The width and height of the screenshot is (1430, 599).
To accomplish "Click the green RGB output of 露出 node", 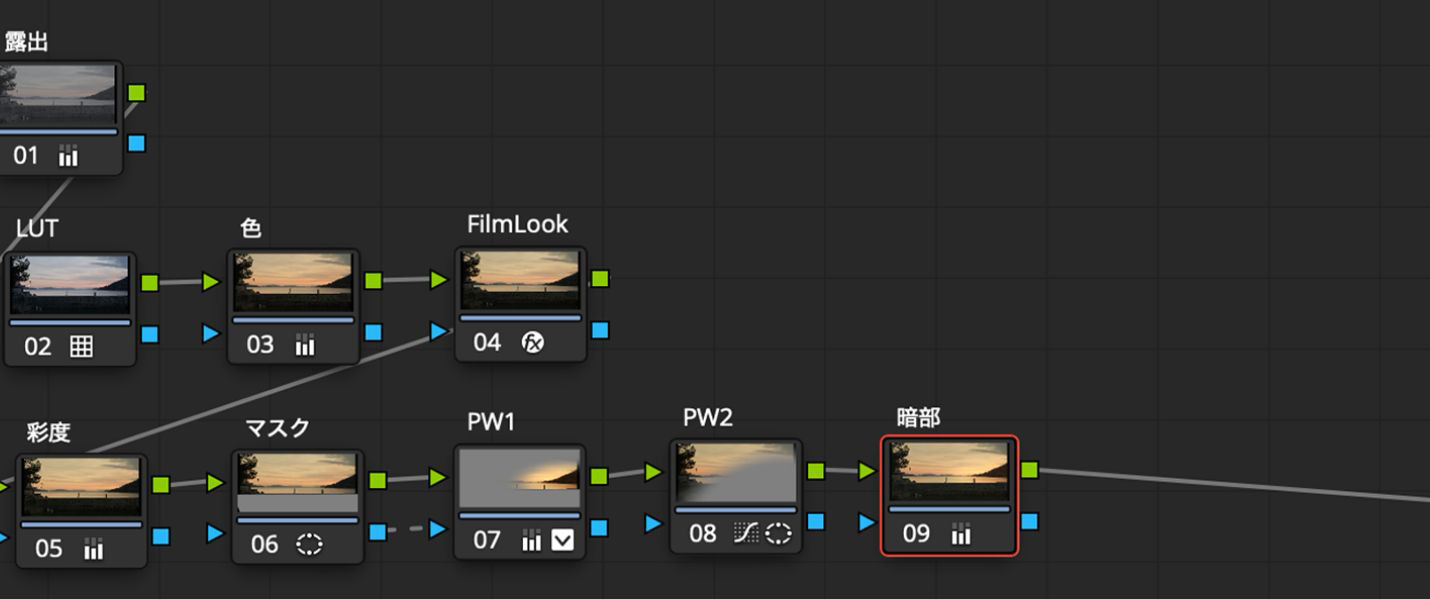I will pyautogui.click(x=137, y=93).
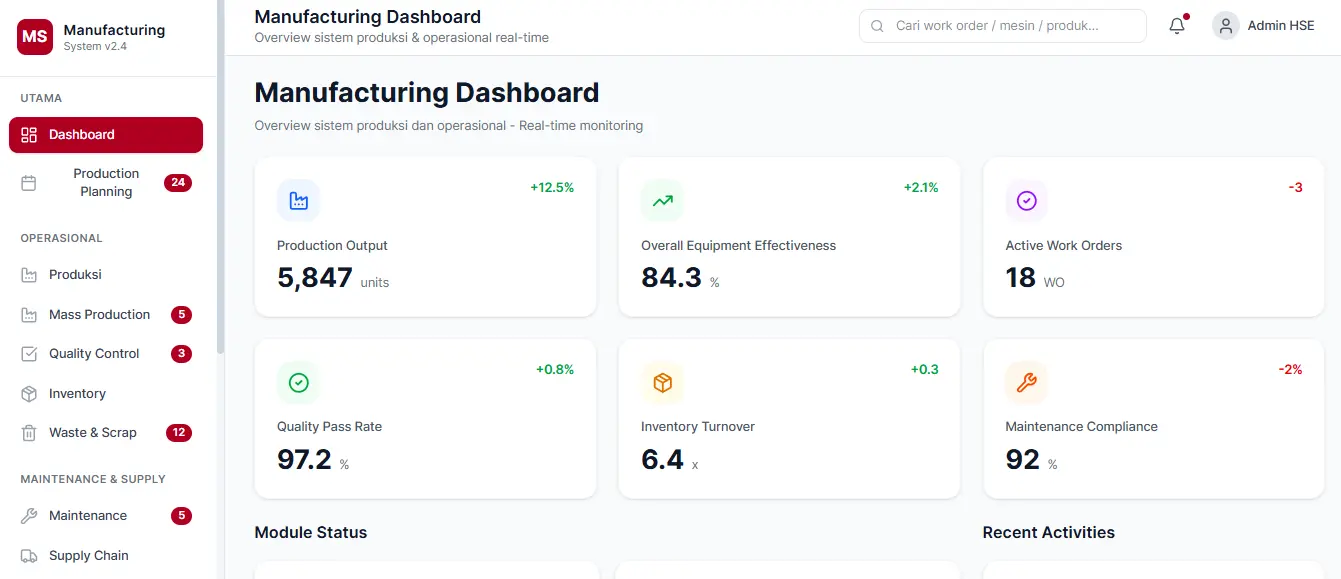The image size is (1341, 579).
Task: Open the Dashboard menu item
Action: 106,135
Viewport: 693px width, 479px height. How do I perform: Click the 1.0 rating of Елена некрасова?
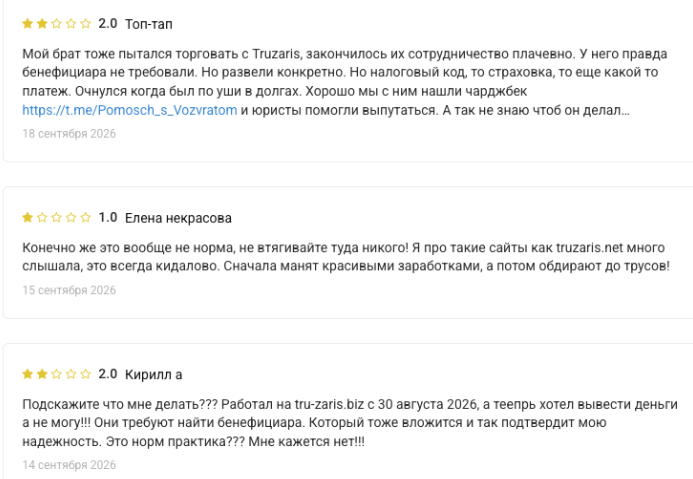(107, 217)
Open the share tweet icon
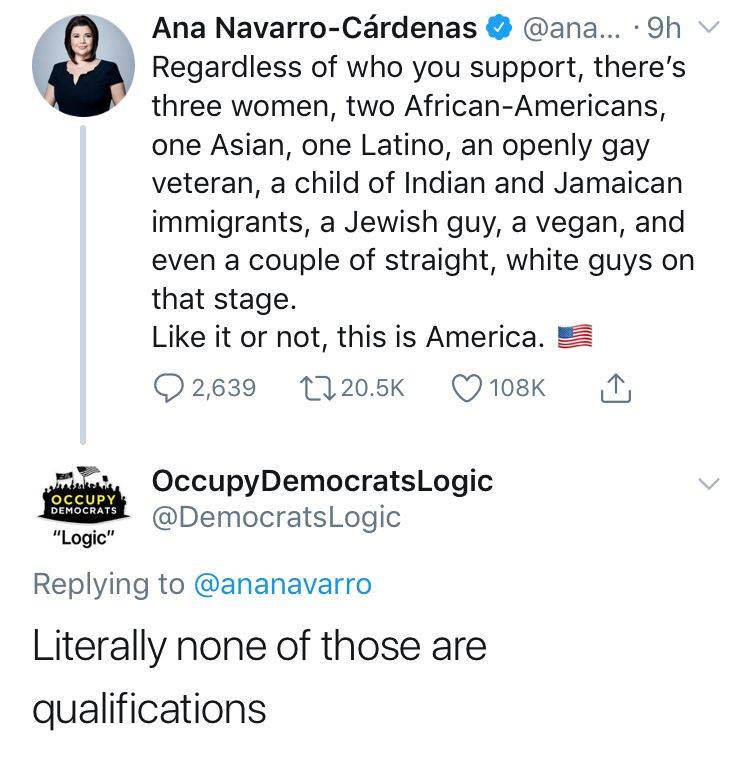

### Work order
From the line containing "Viewport: 693px width, 479px" through the last line of the data above, write out every line word for word, and nothing else. Do not include the pictures.

### Output of the exercise
Viewport: 693px width, 479px height. How do I perform: Click the 1.0 rating of Елена некрасова?
(107, 217)
Open the share tweet icon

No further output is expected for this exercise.